Data for this task start

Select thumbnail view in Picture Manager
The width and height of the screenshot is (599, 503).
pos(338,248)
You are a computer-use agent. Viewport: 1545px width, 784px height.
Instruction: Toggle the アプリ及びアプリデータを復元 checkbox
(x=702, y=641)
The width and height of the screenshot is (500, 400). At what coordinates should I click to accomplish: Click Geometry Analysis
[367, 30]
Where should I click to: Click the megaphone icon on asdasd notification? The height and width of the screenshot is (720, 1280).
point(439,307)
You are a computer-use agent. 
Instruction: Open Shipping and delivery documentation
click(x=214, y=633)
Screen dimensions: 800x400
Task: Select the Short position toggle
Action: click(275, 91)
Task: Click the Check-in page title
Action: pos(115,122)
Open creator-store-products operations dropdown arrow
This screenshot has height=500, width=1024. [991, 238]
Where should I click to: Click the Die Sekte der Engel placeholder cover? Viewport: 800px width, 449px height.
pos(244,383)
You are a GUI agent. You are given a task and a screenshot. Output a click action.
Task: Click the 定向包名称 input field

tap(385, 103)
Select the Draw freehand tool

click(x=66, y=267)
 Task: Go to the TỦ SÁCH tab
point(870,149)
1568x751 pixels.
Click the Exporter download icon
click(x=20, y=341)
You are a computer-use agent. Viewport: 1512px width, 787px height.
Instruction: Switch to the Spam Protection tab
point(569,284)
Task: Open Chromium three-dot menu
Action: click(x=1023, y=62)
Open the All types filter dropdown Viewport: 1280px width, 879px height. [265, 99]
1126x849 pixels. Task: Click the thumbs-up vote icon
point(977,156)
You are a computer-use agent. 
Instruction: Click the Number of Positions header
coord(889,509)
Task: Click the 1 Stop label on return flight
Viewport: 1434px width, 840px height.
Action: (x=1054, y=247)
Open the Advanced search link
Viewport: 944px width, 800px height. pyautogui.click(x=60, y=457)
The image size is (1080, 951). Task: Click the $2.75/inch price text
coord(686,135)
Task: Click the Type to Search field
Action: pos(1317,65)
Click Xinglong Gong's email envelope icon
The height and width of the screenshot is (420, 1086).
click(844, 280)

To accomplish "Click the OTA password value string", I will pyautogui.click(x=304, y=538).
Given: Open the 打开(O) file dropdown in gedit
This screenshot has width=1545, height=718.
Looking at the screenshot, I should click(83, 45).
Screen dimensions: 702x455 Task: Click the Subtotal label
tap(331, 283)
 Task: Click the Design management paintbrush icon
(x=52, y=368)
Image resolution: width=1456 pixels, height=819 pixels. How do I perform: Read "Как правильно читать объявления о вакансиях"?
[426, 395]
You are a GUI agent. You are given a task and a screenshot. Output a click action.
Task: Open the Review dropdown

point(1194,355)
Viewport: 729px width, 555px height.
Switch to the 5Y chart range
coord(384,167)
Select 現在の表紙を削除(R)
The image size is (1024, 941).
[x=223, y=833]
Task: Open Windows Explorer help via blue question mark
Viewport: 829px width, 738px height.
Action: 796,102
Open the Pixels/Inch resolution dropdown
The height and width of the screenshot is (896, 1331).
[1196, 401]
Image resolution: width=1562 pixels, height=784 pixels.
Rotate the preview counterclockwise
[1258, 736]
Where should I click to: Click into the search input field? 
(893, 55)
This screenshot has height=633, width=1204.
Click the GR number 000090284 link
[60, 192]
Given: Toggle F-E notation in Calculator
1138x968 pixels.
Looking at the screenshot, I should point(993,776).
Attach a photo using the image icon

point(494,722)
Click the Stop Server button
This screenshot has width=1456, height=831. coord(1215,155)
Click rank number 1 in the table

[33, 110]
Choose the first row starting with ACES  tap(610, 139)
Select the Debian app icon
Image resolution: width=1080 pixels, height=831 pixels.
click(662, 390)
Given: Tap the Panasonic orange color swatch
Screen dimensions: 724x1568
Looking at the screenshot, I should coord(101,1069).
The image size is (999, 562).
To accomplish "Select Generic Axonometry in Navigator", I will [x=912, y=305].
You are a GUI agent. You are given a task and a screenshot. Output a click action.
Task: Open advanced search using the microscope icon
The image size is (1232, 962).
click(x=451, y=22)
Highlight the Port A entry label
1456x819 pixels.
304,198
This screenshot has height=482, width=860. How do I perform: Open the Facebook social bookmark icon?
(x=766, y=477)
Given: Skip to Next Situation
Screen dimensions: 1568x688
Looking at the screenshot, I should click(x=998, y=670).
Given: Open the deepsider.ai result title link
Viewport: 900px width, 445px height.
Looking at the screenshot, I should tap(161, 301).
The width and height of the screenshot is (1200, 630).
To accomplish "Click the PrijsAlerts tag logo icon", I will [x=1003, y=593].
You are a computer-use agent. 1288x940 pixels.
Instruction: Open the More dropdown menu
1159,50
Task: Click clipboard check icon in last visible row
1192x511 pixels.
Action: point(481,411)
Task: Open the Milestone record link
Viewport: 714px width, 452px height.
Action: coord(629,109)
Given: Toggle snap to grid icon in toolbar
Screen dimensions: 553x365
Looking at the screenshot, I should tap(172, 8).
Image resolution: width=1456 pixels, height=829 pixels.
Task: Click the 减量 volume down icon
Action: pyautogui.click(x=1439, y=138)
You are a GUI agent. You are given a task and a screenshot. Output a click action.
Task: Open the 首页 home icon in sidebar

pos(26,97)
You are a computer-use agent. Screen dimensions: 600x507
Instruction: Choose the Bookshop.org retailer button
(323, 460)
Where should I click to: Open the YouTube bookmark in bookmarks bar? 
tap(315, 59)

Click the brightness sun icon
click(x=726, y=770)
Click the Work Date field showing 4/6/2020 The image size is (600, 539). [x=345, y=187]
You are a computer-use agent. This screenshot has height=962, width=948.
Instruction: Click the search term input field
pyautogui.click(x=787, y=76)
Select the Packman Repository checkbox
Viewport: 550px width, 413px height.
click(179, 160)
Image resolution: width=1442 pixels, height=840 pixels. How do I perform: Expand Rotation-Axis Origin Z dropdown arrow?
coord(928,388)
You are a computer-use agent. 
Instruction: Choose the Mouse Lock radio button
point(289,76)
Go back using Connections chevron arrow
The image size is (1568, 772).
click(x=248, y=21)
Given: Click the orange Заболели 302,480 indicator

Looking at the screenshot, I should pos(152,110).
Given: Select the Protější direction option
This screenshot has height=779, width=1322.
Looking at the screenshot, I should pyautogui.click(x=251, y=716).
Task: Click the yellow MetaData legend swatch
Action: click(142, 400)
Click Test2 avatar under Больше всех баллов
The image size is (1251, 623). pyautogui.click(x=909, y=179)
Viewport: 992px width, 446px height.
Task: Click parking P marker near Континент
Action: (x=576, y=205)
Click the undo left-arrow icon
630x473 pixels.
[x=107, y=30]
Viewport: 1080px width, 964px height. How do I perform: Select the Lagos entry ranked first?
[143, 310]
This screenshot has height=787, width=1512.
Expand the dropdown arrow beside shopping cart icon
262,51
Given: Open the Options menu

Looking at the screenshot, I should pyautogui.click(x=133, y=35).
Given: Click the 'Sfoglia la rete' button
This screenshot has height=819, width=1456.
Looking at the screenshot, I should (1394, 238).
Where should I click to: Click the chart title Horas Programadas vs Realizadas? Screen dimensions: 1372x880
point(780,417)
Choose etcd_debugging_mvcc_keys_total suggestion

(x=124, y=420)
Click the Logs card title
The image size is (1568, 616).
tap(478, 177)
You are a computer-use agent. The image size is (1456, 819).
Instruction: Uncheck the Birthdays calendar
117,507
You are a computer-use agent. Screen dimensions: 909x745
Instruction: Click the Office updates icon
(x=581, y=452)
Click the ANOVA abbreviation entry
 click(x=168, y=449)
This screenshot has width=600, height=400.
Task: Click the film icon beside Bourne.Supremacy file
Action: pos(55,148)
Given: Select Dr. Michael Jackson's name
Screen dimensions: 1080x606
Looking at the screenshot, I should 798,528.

Data for this task end

**Stated exercise**
Pick out each line in the records above that contains the string "bookmark", where case counts.

**Answer in full**
This screenshot has height=482, width=860. How do I perform: Open the Facebook social bookmark icon?
Where should I click to: Open the YouTube bookmark in bookmarks bar? 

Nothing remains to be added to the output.